> **The problem**:
Copy every record verbatim but exclude the pictures.

⟨

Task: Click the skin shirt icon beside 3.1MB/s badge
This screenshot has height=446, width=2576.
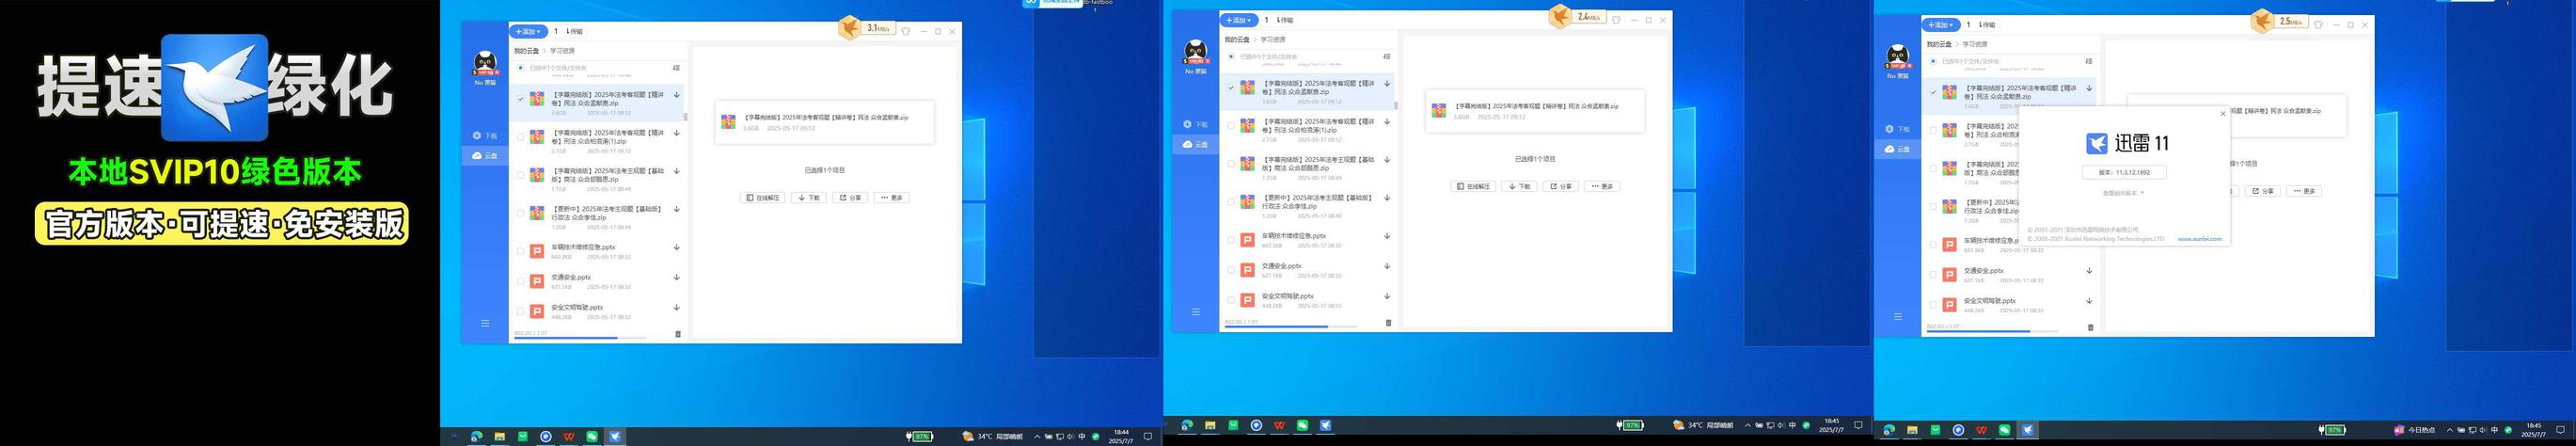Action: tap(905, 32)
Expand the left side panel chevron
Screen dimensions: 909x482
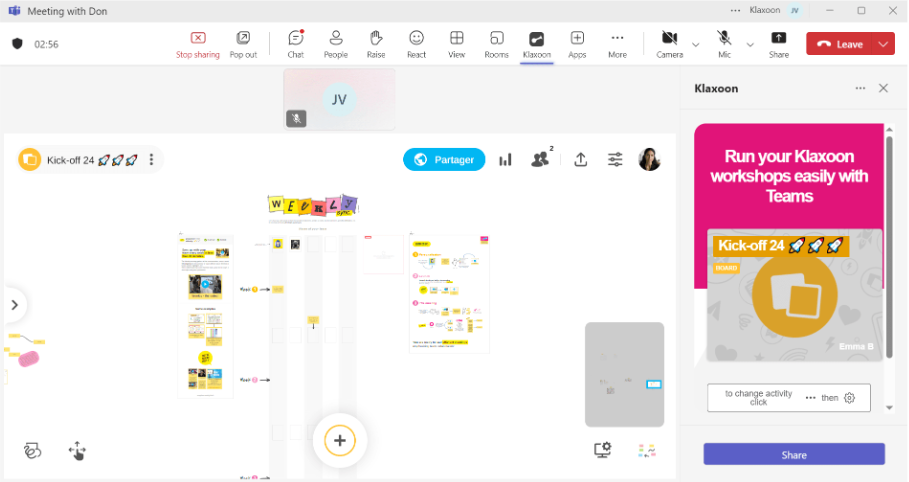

⟩

> **Answer to this problem**:
Task: Click the skin shirt icon beside 3.1MB/s badge
This screenshot has height=446, width=2576.
Action: tap(905, 32)
Expand the left side panel chevron
Screen dimensions: 909x482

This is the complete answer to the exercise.